● PROBLEM STATEMENT: From the line below that contains "Click the AUD" to the line that contains "Screen dimensions: 800x600", repeat every line exactly, both ends included, and nothing else.

● ENTRIES PROVIDED:
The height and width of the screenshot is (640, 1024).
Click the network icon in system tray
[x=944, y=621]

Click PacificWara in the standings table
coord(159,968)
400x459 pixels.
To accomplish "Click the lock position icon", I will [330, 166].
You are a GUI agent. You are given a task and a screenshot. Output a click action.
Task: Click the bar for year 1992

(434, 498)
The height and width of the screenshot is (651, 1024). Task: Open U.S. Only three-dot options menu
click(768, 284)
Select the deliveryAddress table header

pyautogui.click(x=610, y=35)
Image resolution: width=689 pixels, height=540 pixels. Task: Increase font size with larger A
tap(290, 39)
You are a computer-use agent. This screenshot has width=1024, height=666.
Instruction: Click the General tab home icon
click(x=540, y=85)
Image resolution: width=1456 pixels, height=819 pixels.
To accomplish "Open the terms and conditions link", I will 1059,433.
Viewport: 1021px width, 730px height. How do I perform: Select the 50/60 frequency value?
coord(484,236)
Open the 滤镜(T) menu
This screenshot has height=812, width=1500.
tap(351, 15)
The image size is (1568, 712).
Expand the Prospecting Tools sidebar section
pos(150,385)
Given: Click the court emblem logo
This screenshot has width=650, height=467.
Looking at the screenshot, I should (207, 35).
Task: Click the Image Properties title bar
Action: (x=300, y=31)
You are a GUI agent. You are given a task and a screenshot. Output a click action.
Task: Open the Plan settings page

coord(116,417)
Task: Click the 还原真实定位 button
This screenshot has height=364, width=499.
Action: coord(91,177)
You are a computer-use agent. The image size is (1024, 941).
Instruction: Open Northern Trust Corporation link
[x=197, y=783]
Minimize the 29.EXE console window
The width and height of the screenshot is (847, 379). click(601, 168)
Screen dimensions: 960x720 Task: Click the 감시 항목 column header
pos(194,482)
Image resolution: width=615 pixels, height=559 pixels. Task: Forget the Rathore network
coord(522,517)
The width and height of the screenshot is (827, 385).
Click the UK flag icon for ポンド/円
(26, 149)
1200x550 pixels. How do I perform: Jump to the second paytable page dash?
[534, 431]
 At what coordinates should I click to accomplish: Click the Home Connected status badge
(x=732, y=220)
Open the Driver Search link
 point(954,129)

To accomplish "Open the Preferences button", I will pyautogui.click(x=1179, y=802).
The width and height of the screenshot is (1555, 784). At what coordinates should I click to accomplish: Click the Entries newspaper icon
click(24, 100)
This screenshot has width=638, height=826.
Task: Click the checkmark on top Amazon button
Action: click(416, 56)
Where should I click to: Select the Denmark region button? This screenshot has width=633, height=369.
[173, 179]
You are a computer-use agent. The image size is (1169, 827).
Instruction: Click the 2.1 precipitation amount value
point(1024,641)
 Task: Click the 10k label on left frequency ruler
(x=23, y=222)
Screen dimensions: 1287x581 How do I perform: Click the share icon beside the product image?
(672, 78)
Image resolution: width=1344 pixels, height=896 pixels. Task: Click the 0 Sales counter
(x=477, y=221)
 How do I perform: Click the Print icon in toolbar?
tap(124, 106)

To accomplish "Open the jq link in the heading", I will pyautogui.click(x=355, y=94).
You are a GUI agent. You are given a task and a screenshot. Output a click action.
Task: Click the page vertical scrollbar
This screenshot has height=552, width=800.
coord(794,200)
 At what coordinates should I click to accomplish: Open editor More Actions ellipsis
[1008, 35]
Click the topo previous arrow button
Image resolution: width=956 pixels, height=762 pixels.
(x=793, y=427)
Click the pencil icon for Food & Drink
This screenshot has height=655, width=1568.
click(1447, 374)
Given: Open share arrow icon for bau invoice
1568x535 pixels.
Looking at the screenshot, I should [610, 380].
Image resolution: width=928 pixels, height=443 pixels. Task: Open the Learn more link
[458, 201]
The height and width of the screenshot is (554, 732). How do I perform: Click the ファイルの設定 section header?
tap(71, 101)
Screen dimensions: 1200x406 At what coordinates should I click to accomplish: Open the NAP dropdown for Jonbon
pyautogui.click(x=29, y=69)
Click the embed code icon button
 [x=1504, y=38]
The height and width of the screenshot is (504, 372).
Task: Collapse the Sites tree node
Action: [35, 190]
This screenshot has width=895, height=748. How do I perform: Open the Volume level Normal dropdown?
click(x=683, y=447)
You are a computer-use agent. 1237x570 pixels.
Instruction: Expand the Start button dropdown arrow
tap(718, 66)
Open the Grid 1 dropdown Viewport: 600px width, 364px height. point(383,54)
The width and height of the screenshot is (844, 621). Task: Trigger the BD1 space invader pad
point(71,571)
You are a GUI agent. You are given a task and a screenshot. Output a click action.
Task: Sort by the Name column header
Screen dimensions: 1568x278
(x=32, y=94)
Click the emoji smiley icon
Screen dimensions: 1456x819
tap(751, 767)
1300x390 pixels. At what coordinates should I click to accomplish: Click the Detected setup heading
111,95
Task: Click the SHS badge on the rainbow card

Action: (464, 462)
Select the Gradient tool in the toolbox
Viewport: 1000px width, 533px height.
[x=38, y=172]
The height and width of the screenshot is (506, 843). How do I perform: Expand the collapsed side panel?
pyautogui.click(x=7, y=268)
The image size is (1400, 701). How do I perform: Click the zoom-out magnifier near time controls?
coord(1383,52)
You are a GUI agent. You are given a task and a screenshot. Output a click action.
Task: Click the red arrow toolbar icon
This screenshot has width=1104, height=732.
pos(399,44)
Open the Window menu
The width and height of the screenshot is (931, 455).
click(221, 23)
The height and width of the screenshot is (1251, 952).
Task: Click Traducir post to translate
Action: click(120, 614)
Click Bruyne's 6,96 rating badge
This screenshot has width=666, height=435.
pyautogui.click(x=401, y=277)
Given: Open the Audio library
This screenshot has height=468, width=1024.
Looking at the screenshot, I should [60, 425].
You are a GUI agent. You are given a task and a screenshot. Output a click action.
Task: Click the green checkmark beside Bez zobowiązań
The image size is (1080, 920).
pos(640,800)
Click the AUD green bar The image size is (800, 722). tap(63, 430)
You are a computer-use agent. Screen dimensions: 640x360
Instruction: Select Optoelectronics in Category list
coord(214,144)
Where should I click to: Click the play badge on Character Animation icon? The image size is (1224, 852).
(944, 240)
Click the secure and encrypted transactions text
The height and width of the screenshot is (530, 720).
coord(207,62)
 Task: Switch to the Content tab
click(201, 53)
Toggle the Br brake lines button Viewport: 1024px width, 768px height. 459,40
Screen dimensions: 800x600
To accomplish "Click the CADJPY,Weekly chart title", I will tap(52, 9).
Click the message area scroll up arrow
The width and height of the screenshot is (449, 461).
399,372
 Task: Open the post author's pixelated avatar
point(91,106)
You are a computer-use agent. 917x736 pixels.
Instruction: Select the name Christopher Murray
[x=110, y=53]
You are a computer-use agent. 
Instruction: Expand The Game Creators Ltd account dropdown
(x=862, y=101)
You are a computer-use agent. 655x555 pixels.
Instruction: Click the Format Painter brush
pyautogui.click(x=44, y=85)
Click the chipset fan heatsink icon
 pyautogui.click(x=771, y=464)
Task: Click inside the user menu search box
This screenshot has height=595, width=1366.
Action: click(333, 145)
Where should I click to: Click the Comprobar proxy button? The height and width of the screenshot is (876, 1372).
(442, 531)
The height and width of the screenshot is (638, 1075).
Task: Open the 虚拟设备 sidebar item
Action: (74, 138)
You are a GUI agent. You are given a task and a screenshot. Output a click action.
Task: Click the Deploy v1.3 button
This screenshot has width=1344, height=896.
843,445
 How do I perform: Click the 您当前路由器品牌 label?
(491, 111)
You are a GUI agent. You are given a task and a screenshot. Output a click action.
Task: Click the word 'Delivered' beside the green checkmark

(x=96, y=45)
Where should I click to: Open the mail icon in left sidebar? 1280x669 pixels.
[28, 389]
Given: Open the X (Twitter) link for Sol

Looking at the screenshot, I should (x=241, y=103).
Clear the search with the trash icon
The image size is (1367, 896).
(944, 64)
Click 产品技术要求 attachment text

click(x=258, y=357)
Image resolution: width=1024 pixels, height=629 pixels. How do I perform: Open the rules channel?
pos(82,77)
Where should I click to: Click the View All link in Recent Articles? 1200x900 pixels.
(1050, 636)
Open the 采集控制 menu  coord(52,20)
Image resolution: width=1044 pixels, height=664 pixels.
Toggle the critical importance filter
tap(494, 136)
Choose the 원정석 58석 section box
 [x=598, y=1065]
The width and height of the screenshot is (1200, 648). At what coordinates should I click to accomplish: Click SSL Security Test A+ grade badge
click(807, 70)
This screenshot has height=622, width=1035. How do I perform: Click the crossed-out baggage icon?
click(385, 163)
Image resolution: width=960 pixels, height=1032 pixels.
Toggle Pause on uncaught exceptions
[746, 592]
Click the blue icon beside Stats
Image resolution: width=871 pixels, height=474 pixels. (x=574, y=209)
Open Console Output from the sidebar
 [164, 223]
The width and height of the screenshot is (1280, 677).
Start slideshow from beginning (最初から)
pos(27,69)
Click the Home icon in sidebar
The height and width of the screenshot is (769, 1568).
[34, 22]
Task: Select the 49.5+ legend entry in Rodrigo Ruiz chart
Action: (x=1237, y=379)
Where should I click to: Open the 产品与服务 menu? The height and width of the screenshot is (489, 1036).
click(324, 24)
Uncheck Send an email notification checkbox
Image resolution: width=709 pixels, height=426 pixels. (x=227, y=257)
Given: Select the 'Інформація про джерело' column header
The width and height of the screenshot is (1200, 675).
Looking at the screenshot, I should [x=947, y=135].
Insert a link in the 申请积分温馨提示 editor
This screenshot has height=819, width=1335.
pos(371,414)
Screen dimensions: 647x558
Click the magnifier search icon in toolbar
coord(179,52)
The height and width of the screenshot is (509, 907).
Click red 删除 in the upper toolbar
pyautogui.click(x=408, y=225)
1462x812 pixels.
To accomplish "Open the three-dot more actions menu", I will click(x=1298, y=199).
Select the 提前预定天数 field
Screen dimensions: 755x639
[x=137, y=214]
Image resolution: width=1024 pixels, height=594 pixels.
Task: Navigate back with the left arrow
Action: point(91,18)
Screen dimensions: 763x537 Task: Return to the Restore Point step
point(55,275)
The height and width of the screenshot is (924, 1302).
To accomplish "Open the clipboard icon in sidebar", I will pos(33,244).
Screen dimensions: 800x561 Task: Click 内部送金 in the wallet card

● REPLY TO THE TASK:
Click the AUD green bar The image size is (800, 722). tap(63, 430)
You are a computer-use agent. Screen dimensions: 640x360
Instruction: Select Optoelectronics in Category list
coord(214,144)
Where should I click to: Click the play badge on Character Animation icon? The image size is (1224, 852).
(944, 240)
Click the secure and encrypted transactions text
The height and width of the screenshot is (530, 720).
coord(207,62)
 Task: Switch to the Content tab
click(201, 53)
Toggle the Br brake lines button Viewport: 1024px width, 768px height. 459,40
Screen dimensions: 800x600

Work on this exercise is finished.